(What the task requires) When a line below holds the string "agent", show that line.

(Materials provided)
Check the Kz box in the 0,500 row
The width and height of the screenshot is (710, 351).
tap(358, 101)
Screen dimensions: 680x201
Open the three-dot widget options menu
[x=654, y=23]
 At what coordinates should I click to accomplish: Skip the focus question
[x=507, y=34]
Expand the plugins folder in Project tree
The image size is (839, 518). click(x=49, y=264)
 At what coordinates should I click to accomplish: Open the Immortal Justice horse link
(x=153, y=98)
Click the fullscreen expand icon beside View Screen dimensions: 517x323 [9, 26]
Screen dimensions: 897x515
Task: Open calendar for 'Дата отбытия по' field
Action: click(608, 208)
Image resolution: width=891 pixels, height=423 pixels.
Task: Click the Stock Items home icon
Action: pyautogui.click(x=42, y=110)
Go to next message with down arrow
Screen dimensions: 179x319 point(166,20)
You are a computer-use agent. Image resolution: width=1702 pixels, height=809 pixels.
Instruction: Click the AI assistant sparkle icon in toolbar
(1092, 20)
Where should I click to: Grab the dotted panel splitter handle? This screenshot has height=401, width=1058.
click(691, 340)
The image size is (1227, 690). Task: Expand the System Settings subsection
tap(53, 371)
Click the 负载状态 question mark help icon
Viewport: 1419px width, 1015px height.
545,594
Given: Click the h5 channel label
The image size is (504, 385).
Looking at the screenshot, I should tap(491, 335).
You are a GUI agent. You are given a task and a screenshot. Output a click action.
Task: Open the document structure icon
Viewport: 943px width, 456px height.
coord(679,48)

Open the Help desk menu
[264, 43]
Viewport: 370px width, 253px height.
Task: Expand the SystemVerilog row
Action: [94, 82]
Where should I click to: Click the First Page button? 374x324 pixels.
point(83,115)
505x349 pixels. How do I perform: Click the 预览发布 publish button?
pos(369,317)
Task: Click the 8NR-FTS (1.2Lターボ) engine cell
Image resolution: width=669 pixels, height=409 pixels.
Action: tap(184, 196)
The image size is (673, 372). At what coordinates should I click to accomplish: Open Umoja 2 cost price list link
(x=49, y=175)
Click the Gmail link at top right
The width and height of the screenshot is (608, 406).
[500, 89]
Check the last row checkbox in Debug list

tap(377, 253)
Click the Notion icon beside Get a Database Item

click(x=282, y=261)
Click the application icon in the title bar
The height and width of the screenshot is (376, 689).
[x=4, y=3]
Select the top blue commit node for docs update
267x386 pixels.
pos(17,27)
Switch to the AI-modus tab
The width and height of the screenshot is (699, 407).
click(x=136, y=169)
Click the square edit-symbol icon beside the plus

(Reply)
You are a computer-use agent. Image resolution: width=1702 pixels, height=809 pixels.
You are a GUI agent. You are given a task and a screenshot. Output a click action.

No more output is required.